Saturday, November 27, 2010

Will You Now Please Admit That QE2 Is Good For A Strong Dollar?

Prior to the implementation of QE2, everyone and their mother was SURE that Bernanke's strategy of buying Treasuries would be bad for the dollar.

Then QE2 came and... the dollar didn't get reduced to toilet paper. We didn't become Weimar Germany, where it made more sense to use the currency as insulation in your home than as a mode of exchange.

Instead, the dollar has been rising nicely! What happened to all the certainty that QE2 was horrendously negative?

What we're getting is a nice lesson in narrative fallacy.

See, actually we can't say that QE2 has made the dollar go up. All we actually know is that the dollar went up around the time that QE2 began. Whether the timing was purely coincidental or whether there is a causal mechanism is hard to say.

Certainly the folks who thought that QE2 was driving everything throughout September and October have hilariously changed their tune.

It's Korea, that's what's causing the dollar to rise. Or it's the euro! Fears over Ireland are causing people to flee towards the greenback. Or wait, maybe it's Chine.se tightening... yeah, yeah, that's it. Chinese tightening is making people nervous of a major collapse of a bubble, and that's what's giving the dollar strength. IT'S ANYTHING BUT QE2.

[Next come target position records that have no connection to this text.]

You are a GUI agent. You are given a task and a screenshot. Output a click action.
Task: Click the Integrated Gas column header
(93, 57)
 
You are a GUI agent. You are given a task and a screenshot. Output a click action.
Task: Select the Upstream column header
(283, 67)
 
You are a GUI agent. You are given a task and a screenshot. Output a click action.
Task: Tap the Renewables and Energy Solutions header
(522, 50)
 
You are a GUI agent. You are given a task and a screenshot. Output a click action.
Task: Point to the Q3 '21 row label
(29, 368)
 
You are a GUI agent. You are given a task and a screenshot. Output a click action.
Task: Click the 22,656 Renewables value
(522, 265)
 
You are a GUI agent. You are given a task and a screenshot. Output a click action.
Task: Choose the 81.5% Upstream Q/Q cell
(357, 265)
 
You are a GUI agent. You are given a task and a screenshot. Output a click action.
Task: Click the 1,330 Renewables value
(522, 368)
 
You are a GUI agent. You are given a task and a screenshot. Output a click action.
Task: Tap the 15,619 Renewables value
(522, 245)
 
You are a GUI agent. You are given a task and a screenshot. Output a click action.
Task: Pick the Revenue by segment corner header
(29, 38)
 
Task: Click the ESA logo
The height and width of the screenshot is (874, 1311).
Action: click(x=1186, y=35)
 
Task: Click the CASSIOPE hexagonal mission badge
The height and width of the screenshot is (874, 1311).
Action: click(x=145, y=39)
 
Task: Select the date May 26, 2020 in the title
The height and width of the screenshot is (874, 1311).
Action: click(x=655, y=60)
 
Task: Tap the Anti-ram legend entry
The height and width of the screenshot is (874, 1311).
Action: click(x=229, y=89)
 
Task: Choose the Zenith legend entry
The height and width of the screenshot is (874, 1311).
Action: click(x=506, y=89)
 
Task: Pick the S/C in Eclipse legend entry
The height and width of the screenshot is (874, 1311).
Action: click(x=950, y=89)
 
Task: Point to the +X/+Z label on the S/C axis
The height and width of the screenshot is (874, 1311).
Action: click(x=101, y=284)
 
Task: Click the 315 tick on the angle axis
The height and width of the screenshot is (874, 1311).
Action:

Of course, all these explanations are problematic. For example, you can't cite the euro weakness for the fact that the dollar has risen very nicely against the yen since the beginning of November.

chart

And you can't cite Korea for the fact that US interest rates have been ticking higher (which should bring the dollar higher right there on its own).

Of course, the folks who thought QE2 was a big driver of the September-October markets were also engaging in narrative fallacy. David Rosenberg argued that the rally was spurred on by Bernanke's August 27 Jackson Hole speech, even though that was not the case. (Admittedly, Rosenberg's view was the one commonly held in the media. Here's Felix Salmon presenting the exact same idea, that somehow the Jackson Hold speech spurred a boom in commodities).

The bottom line is that QE has been the fodder for a monstrous amount of confusion lately, and those on both sides of the debate have spun some really tall tales of what it has accomplished.

The point though is not to figure out whether QE is bad for the dollar or not. The point is that if you can strip away all the narrative nonsense, you'll be ahead in terms of what's actually happening in the market.